The data:
....................

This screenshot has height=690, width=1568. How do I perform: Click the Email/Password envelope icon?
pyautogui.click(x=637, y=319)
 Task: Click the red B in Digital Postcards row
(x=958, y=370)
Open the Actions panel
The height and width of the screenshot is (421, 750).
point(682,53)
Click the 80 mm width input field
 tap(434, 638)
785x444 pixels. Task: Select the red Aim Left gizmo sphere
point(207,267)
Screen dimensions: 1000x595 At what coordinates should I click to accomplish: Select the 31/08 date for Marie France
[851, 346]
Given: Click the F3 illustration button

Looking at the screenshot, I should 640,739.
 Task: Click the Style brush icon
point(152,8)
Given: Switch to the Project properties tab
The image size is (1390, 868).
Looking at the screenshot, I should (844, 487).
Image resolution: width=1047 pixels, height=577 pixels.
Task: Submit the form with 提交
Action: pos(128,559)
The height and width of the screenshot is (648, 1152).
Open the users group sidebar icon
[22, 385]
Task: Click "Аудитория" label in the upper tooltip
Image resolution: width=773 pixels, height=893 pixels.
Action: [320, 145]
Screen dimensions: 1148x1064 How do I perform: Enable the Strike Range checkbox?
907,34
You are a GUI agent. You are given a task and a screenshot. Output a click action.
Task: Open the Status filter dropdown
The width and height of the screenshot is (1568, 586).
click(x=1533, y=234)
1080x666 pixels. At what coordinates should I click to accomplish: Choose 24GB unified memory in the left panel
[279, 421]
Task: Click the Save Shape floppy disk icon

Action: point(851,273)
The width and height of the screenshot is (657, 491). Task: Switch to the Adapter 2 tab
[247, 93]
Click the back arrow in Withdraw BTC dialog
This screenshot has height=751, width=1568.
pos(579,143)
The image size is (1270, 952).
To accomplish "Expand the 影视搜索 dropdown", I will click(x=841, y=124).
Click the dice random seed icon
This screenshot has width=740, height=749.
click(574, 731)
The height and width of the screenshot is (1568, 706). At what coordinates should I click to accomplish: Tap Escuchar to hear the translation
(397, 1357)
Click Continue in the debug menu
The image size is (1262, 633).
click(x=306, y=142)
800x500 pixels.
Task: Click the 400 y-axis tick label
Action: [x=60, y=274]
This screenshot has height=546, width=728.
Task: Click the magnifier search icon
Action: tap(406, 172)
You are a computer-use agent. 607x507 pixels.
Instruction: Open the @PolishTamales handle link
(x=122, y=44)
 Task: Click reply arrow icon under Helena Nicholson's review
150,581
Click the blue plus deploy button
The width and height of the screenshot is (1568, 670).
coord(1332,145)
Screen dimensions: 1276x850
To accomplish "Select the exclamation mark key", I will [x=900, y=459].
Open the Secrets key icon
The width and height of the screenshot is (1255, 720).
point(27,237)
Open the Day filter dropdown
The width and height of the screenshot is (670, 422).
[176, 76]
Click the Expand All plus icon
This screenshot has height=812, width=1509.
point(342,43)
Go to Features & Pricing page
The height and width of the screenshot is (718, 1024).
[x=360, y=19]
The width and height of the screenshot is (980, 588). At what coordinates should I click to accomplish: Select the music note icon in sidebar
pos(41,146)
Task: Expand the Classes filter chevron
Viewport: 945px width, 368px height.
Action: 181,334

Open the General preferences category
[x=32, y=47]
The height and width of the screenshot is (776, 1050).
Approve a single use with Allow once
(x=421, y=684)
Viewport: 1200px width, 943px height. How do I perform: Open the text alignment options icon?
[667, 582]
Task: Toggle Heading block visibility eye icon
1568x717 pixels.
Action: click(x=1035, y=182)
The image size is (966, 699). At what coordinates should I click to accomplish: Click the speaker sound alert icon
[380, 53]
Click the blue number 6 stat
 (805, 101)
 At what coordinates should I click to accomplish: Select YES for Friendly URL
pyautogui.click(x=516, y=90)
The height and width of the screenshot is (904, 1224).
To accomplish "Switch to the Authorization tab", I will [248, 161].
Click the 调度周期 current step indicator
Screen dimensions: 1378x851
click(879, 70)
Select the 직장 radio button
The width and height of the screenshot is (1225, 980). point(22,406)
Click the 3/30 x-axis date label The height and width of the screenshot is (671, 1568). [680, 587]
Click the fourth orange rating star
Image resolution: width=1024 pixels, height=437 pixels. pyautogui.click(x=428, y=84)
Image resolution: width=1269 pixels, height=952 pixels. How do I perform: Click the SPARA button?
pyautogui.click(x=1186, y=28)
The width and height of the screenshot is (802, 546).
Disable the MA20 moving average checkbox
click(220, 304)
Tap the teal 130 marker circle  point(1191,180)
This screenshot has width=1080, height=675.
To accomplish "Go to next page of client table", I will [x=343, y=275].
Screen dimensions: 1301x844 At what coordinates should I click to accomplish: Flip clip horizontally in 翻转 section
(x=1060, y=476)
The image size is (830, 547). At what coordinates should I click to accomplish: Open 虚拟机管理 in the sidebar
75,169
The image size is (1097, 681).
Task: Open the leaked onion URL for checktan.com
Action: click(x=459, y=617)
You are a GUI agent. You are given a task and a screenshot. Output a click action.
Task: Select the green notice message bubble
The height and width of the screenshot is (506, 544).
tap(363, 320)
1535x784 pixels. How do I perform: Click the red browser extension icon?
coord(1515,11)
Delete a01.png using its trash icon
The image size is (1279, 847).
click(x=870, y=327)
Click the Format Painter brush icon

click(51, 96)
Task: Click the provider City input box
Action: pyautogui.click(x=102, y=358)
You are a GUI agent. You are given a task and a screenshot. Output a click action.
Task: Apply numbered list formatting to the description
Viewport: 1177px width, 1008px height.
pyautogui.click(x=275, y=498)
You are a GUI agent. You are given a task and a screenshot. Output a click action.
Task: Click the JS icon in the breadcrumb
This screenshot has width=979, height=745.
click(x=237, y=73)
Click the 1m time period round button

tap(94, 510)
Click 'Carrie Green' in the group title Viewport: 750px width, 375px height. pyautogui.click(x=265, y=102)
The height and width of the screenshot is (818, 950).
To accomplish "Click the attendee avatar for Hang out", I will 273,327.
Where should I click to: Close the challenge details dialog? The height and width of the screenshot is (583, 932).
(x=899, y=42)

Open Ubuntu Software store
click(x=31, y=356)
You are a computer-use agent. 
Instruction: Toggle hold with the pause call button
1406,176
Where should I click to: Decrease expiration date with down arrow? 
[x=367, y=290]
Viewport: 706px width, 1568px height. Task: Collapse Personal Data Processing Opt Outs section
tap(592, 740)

....................

What to work on: Please report all lines in the entries where "Expand" appears.

Exercise result:
To accomplish "Expand the 影视搜索 dropdown", I will click(x=841, y=124).
Click the Expand All plus icon
Task: Expand the Classes filter chevron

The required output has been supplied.